Saturday News

Tipping Point May Have Been Reached In UN Sex Scandal
Jane Holl Lute, the United Nations special coordinator on sexual exploitation and abuse is in Central African Republic (CAR), has traveled to the country to discuss stronger measures to deal with the sex abuse scandal that has plagued the UN mission. The visit comes days after the disclosure that allegations of rape and sexual abuse against UN peacekeepers dates back to 2013.

The report issued on March 30 by the advocacy group AIDS-Free World stem from leaked correspondence with U.N. investigators and could prove to be impetus for real and concrete action.

This week marks an important step in holding U.N. peacekeepers accountable, said Samantha Power, the U.S. ambassador to the United Nations.

“1st trial for DRC (Democratic Republic of Congo) peacekeepers accused of horrific sex abuse in #CAR began this week,” she tweeted. “Vitally impt step twd acctability & ending this plague.”

Is America Becoming An Anti-Trade Nation?
From Donald Trump to Bernie Sanders, presidential candidates are tapping into a sentiment among American citizens that it would be better to retreat from the country’s role in world affairs and that is not a good thing, argues Harvard University economics professor Kenneth Rogoff.

With rising income inequality, many attribute blame to past free trade pacts, such as NAFTA, while railing against the Trans Pacific Trade Partnership. While the rhetoric may be emotionally appealing, it is factually deceiving.

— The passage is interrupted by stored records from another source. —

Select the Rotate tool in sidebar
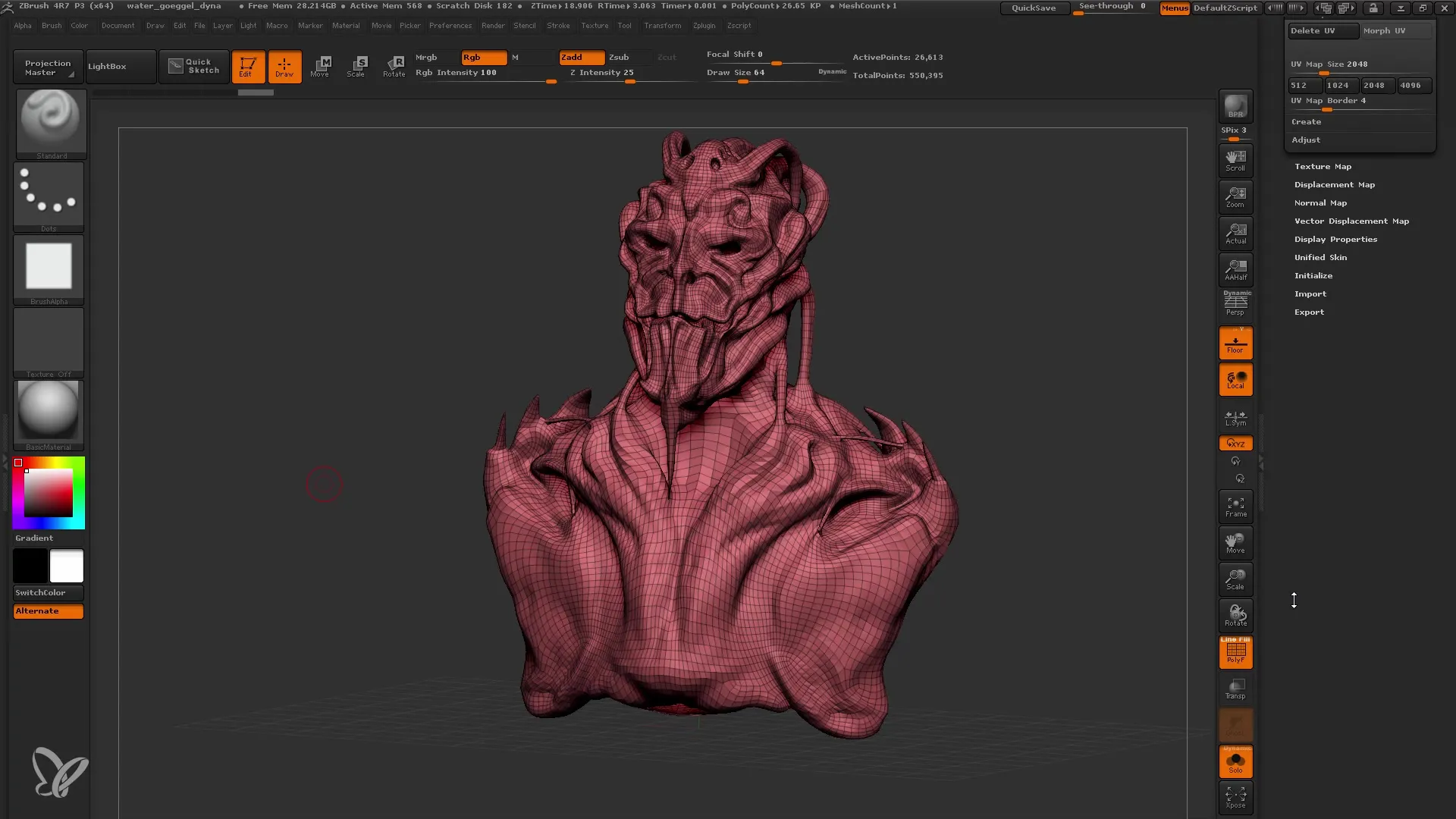[x=1235, y=614]
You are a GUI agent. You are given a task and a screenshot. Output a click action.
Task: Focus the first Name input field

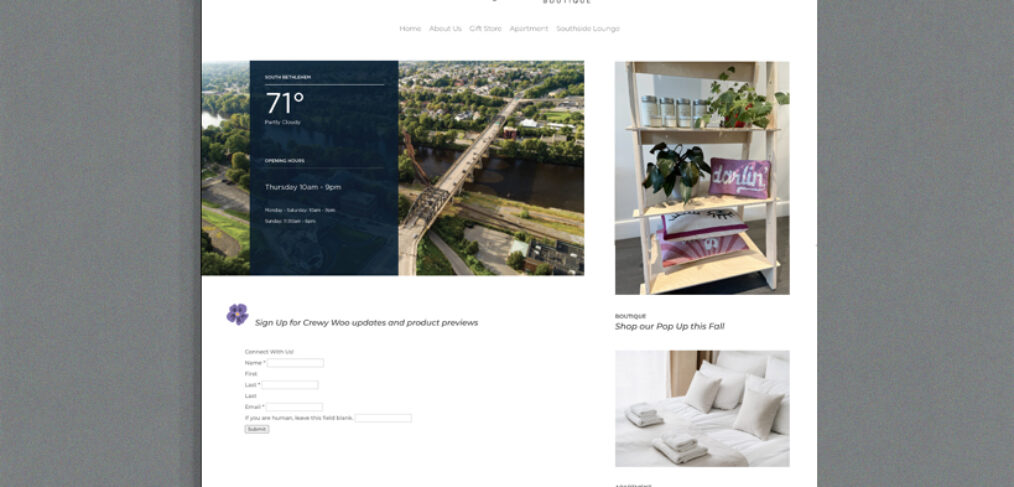(x=296, y=363)
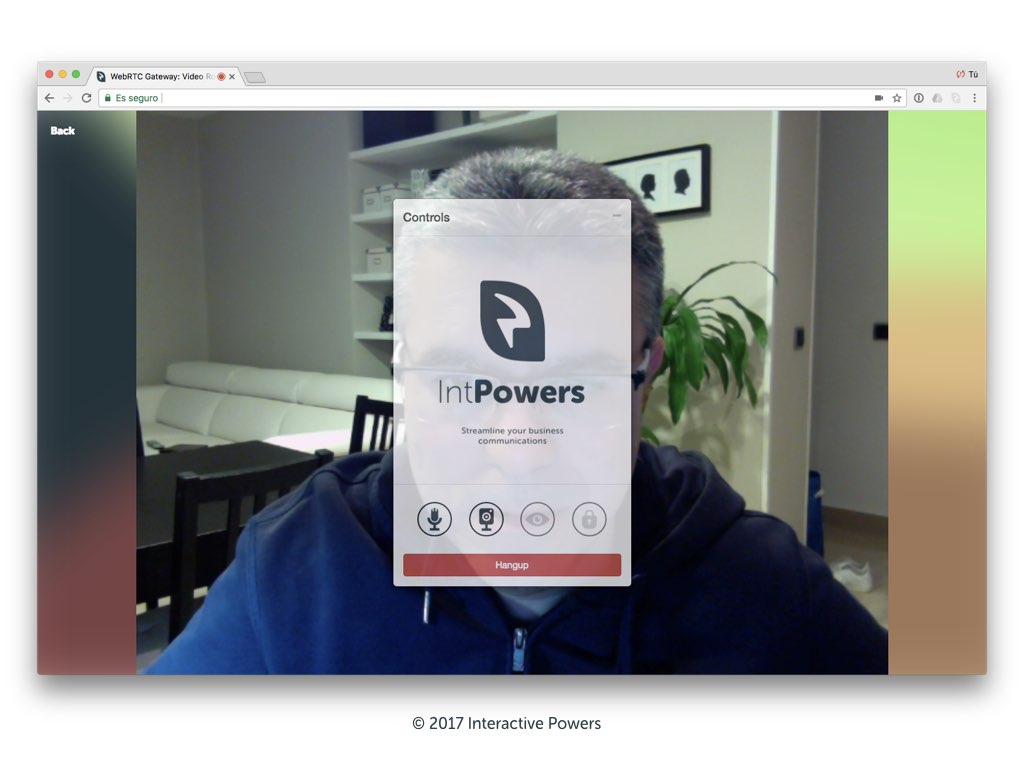The image size is (1024, 768).
Task: Reload the page with refresh icon
Action: (86, 98)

“[T]he idea that trade fuels inequality is a very parochial perspective, and protectionists who shroud themselves in a moralistic inequality narrative are deeply hypocritical. As far as trade is concerned, the current US presidential campaign is an embarrassment of substance, not just of personality,” says Rogoff.

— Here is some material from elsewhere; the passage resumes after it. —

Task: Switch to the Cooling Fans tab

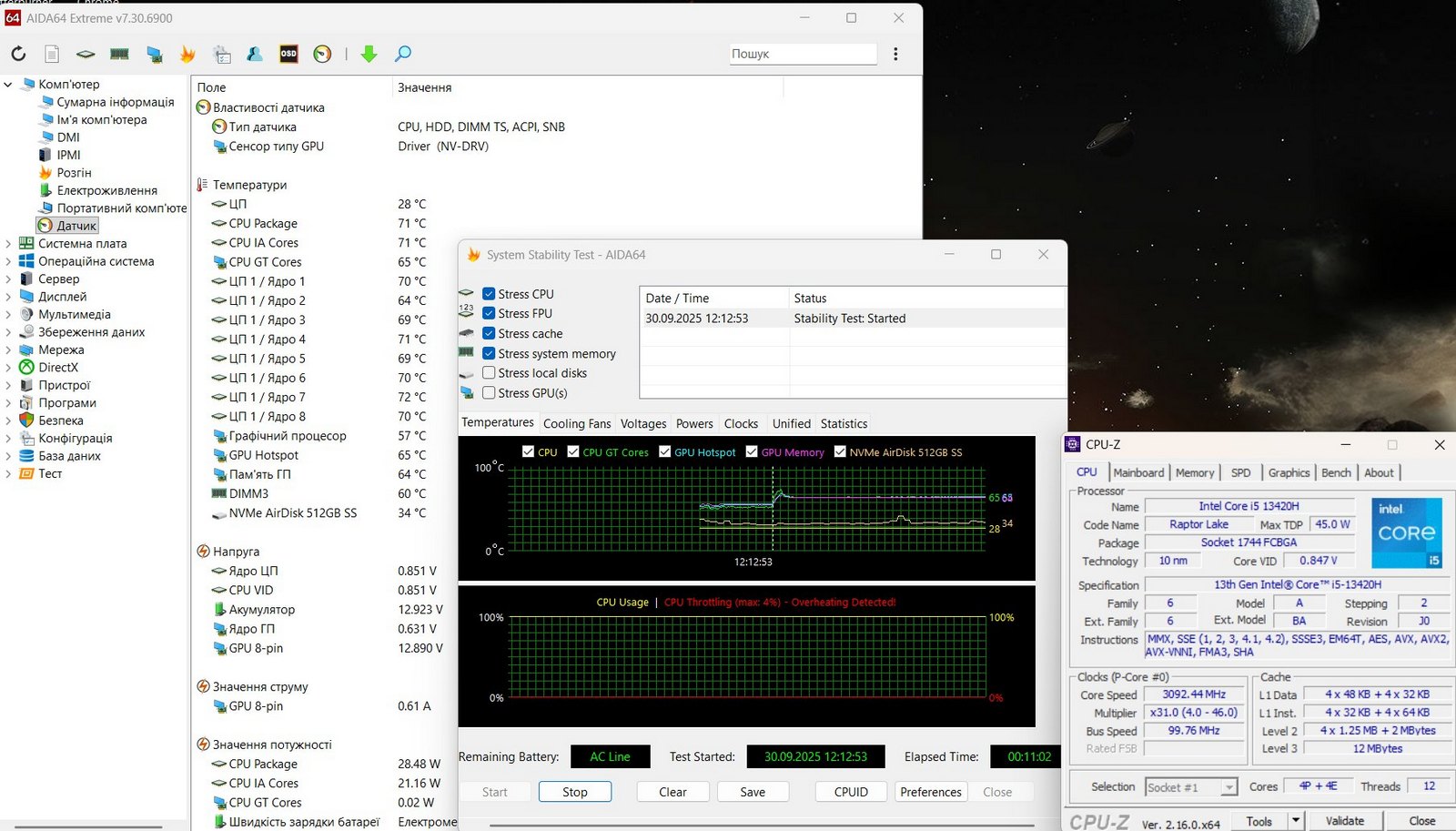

Agriculture May Be Brazil’s Saving Grace
Not only is Brazil facing a growing political crisis, but it is also struggling to deal with the scourge of zika, the latest global health outbreak. Not to mention that the nation’s economy is expected to contract by 3.7 percent this year. However, there is a bright spot on the horizon and it can be found in the strength of Brazil’s agriculture sector, the only one area of the economy that is growing.